*** TASK DATA Section Begins ***

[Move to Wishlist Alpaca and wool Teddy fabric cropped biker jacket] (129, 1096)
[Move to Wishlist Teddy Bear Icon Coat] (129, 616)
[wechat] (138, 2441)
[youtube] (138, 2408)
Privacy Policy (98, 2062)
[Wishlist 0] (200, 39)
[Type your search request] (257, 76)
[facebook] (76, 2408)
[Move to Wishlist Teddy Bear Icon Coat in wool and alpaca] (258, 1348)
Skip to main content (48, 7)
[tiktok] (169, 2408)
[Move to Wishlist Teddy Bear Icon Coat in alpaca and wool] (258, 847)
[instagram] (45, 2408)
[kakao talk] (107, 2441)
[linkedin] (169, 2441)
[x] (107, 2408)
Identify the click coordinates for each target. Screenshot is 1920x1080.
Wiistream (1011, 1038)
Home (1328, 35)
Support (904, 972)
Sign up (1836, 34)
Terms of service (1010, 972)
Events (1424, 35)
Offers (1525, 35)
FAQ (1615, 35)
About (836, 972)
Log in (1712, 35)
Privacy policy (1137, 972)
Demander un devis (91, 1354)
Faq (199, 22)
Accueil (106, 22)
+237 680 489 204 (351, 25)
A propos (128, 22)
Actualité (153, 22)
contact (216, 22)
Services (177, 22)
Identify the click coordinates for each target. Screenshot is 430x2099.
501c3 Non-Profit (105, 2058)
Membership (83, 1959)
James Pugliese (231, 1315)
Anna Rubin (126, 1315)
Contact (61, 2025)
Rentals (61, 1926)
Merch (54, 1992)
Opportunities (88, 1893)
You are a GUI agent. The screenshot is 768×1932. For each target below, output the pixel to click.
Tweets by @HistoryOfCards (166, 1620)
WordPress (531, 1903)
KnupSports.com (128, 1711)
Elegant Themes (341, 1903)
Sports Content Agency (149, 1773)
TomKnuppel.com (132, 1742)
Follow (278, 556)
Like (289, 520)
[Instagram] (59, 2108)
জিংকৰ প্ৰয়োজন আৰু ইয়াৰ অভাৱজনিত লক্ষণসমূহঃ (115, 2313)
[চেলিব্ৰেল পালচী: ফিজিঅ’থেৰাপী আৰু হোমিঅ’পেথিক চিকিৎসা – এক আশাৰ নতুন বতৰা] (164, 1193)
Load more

*** TASK DATA Section Ends ***

Reply with every line of the listing that has the string "Icon".

◆ **WRITTEN RESPONSE**
[Move to Wishlist Teddy Bear Icon Coat] (129, 616)
[Move to Wishlist Teddy Bear Icon Coat in wool and alpaca] (258, 1348)
[Move to Wishlist Teddy Bear Icon Coat in alpaca and wool] (258, 847)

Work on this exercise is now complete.